Mr Zuma welcomed the signing of a “peace accord” this week between Lonmin and unions whose members work at its Marikana platinum mine, where 34 men were gunned down by police last month in the culmination of a violent strike over wages.
But he lamented the refusal by the Association of Mineworkers and Construction Union (AMCU) – which represents most of the strikers – to sign the accord because, they say, it fails to address their demands for better pay.
“We would like to see a resolution of the stalemate between the workers and their employer as soon as possible so that the situation can return to normalcy,” Mr Zuma told an audience in Kimberley, Northern Cape.
“We encourage all parties to conclude the Peace Accord in order to move forward with the negotiations.”
Mr Zuma also hit out at politicians with “ulterior motives” who sought to “hijack” the labour dispute at Marikana for their own ends.
Julius Malema, the expelled ANC youth leader, has laid the blame for the Marikana strikes at the door of Mr Zuma’s administration, claiming that as shareholders in the mines, it has little interest in upholding the rights of workers.
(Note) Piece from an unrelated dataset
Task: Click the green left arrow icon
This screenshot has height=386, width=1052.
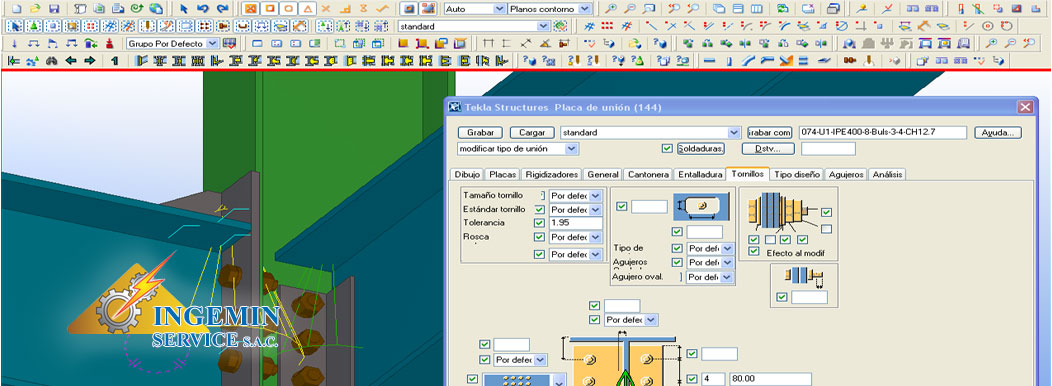Action: (x=70, y=60)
Mr Zuma said it was imperative that the mines adhered to government guidelines on how to treat workers. Lonmin has set a deadline of Monday for workers to return to work, ending the four-week strike.
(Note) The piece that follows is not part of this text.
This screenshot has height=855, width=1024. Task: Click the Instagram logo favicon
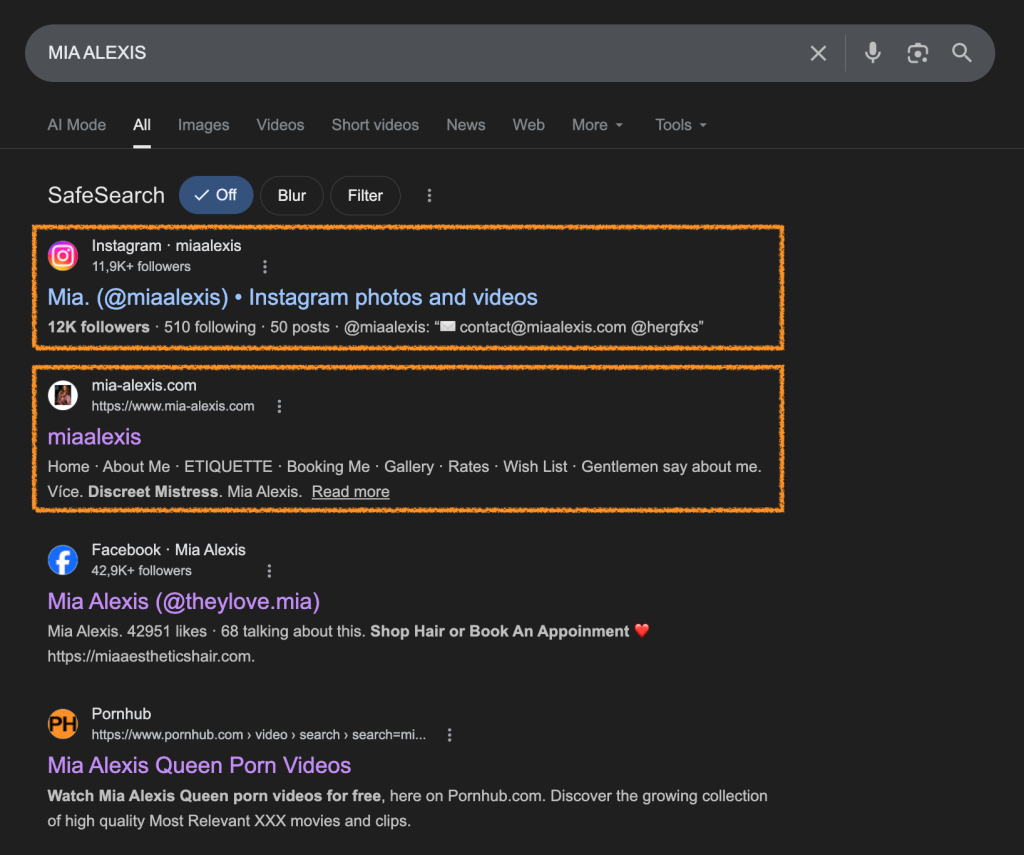click(63, 256)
Meanwhile, a survivor of last month’s killings has claimed police shot fleeing and surrendering men.
Malusi King Danga, 27, suggested at least three victims were shot either hiding or fleeing from police, or surrendering to them. He said: “People starting running and police fired a shot. I was running away in the opposite direction and police chased me and said ‘Go back to where you came from’.”
“I was so desperate. I didn’t know where to go. Police circled the boulders. We were trapped. I crouched and hid myself under one of the rocks,” he said.
A police spokesman said he could not comment, pending a government inquiry.